Esta fuente aparece en la margen izquierda del río, y por ser surgente, se mantiene libre de contaminación; lo cual está certificado por los análisis periódicos que se le realizan, de obligación para todos los pozos que suministran agua potable.

“Aquí viene medio mundo a buscar esta medicina, sobre todo para mujeres embarazadas… –nos entera Ismael Osorio González, operador de esa estación– necesitan hierro para no caer en la anemia, y los médicos le indican fumarato ferroso. Como medicamento, muy bueno, pero en muchos casos genera estreñimiento. El agua de este manantial tomada como agua común, o sea, dos litros y medio al día… les aporta lo mismo en forma de suplemento alimenticio, pero no trae esa complicación”.

Esta fuente es la más rica en hierro de todo el territorio pinero, 5,6 miligramos por litro.
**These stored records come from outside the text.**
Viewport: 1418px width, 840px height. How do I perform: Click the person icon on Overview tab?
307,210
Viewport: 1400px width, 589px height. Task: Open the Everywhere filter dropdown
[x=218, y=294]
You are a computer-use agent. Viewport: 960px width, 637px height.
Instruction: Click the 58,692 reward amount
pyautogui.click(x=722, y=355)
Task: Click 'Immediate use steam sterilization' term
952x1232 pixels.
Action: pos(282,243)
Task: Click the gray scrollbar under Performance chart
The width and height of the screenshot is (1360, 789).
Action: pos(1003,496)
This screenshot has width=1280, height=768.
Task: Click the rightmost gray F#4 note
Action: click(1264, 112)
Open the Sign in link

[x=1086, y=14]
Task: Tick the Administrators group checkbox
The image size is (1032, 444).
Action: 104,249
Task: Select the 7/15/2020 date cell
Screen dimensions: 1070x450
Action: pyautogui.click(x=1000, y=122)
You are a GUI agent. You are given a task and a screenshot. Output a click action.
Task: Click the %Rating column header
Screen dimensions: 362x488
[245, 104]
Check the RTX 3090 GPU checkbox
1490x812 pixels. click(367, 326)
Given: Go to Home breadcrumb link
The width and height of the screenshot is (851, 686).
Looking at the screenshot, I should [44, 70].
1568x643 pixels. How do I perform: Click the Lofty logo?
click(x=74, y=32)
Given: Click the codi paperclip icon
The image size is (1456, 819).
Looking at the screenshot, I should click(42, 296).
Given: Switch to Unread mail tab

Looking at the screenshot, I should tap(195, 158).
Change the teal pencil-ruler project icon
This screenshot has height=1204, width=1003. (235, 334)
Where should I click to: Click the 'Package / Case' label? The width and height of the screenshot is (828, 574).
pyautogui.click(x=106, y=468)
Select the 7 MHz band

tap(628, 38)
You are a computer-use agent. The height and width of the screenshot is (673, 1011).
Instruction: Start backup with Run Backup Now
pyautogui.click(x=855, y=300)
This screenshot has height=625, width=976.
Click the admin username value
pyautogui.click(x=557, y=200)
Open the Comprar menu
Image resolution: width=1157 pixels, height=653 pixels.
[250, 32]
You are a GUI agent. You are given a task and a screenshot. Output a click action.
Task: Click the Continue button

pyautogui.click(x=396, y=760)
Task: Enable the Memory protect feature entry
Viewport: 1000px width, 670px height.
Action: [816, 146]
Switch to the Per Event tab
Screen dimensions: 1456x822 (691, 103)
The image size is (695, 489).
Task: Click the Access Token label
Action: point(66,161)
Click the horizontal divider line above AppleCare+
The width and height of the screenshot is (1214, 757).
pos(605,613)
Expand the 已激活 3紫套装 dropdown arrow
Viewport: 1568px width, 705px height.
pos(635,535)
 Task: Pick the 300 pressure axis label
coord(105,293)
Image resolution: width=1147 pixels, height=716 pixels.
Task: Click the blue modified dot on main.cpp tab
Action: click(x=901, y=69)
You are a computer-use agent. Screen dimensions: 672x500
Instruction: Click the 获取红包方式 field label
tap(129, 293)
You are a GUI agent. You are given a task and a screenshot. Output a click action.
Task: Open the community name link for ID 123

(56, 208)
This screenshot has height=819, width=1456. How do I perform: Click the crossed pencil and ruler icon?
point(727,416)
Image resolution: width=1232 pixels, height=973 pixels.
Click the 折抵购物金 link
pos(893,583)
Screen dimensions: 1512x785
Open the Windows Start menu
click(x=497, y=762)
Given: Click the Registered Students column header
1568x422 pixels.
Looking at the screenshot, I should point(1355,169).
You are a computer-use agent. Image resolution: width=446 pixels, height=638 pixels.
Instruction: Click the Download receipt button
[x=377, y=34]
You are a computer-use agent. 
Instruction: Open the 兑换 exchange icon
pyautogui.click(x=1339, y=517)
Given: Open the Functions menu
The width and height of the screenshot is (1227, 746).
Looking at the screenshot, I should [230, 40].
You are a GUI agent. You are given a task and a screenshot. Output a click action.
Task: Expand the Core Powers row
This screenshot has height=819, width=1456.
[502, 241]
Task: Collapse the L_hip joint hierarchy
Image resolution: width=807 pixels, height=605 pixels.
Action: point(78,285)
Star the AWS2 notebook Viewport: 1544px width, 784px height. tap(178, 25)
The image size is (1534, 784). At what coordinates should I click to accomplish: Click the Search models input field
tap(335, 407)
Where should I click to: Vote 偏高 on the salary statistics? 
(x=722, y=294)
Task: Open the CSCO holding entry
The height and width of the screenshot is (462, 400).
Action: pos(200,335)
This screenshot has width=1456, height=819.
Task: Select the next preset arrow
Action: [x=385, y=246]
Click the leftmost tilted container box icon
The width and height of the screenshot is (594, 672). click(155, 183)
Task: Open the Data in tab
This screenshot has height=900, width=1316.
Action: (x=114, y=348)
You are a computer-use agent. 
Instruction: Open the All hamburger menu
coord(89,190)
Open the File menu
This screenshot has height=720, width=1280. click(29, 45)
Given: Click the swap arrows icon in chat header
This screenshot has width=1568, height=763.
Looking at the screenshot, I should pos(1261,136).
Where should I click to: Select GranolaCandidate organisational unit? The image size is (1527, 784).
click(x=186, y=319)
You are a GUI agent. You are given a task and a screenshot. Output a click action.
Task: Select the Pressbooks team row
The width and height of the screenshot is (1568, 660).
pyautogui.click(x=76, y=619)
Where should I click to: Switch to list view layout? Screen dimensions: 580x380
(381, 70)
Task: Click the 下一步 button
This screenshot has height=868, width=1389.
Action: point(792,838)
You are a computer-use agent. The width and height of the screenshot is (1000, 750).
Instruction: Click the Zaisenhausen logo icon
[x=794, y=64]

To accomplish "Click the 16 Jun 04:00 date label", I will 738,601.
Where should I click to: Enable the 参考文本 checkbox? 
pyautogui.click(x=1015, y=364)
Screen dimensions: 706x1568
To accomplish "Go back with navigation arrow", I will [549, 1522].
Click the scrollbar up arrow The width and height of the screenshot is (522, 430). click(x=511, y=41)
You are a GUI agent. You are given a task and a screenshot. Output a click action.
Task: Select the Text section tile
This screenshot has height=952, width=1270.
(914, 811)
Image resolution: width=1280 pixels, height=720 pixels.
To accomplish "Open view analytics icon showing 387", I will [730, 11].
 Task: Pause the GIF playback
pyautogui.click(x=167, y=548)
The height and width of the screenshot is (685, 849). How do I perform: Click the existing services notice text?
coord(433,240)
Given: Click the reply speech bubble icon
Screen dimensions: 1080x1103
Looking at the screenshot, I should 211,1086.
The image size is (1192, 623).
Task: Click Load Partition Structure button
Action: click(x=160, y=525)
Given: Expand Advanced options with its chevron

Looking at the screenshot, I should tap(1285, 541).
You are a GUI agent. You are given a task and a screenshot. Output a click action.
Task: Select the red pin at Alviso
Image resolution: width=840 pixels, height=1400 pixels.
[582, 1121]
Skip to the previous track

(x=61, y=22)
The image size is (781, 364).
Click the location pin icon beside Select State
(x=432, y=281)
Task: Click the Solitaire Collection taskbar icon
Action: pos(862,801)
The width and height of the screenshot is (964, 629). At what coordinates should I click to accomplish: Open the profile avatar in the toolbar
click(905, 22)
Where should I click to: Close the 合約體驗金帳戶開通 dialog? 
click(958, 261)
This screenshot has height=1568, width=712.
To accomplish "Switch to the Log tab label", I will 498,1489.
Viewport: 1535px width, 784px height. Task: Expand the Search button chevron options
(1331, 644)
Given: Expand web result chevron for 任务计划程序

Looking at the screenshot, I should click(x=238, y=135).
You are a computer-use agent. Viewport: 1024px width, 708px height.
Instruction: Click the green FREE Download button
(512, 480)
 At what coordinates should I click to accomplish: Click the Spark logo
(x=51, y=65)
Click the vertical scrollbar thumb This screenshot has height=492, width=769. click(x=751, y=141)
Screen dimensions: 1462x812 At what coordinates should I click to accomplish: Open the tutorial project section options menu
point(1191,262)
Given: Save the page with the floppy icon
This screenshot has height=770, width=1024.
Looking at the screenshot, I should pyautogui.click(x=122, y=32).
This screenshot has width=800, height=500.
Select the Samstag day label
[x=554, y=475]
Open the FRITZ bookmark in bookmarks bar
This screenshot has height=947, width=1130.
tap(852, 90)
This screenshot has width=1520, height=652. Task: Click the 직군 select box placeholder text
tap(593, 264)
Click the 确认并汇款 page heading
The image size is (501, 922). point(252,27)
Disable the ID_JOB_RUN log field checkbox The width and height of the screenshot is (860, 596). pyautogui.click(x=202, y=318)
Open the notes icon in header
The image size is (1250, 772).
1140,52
Atenderla no es competencia de Ismael, pero en su tiempo libre mantiene limpio el manantial y hasta le ha hecho una captación rústica, una corta tubería, que facilita el llenado de vasijas o envases.
“Quizás usted crea que reciben los mismos beneficios quienes están conectados al acueducto de este pozo, pero no. Agua que se bombea entra en contacto con oxígeno, reacciona con el hierro y este se precipita. Se precipita y deja de ser asimilable por el organismo humano. Por eso, todo el que viene a buscar agua directamente del manantial hace lo correcto. Y yo le recalco: use pomos pequeños, como los de refresco. Y llénelos completamente antes de taparlos, sin dejar espacio vacío”.
Para nuestra construcción orgánica y perfecto funcionamiento necesitamos en torno a cuatro gramos de hierro. Cantidad ínfima comparada con nuestro peso, pero esencial: sin hierro no hay vida.
Las importantes misiones que tiene la sangre en el organismo, serían imposibles sin la presencia del hierro.
¿Cuál es el síntoma predominante de la anemia? La falta de hierro.
Señalemos, pues entre las funciones del mismo: el transporte del oxígeno de los pulmones a las células, la regulación térmica de todo el cuerpo, transporte de proteínas (junto con el cromo), síntesis del ADN, metabolización de las vitaminas del grupo B, regulación de los mecanismos bioquímicos del cerebro y protección del sistema inmune. La lista… es más larga.